Ho letto sul Sole che il tasso di morti in Italia per Covid-19 e’ superiore a quello registrato in altri stati, e nell’articolo si desumeva che se il modello e’ lo stesso, il numero di infetti debba essere molto maggiore di quello ufficialmente riportato.
In effetti posso personalmente confermare questo fatto: un conoscente si e’ ammalato con sintomi assolutamente compatibili, ma ufficialmente non e’ conteggiato non avendo fatto il tampone. E perche’ mai direte voi? Perche’ oggi se vi autocertificate, prima di farvi il tampone dovete denunciare chi vi ha contagiato/chi avete incontrato e prima viene fatto il tampone a loro, poi a voi. E ci vogliono diversi giorni…
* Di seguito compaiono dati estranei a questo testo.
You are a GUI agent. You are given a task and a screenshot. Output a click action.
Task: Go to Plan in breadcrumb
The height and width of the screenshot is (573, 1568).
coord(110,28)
Il modello c’e’, ma i dati sono per un motivo o per l’altro, incompleti. Inoltre ho il sospetto che lo stato abbia tutto l’interesse a mantenere bassi numeri, cosi’ come sono convinto che in certi stati come gli USA il numero degli infetti sia mooolto piu’ alto, ma molti poveracci senza assicurazione medica periranno sotto altri motivi, sempre per effetto colata di cemento.
Trovo questo anche piu’ preoccupante…
il 20% dei tamponi fatti sono positivi, per persone ritenute a rischio
sicuramente ci sono molti più infetti, e sicuramente abbiamo dati non coerenti, il che aumenta la varianza. Ma per esempio l’andamento dei morti – a meno che qualcuno non decida di ascriverli alle altre morbilità – resta valido…
tra gli effetti collaterali della pandemia, temo che quest’anno il Pi Day passerà in sordina. Ce ne faremo una ragione.
festeggeremo il Tau Day il 28 giugno, spero…
Ho letto solo ora delle scelte francesi sul tema e del supporto “scientifico” da cui derivano. Argh, credevo che questi baloccamenti statistici fossero solo un simpatico passatempo per chi non ha voglia di studiare biologia, non che fossero giochetti potenzialmente mortali se dati in mano a politicanti di scarso livello!
Di questi tempi non si può proprio scherzare: qualsiasi cretinata si dica c’è sempre il rischio di essere presi sul serio.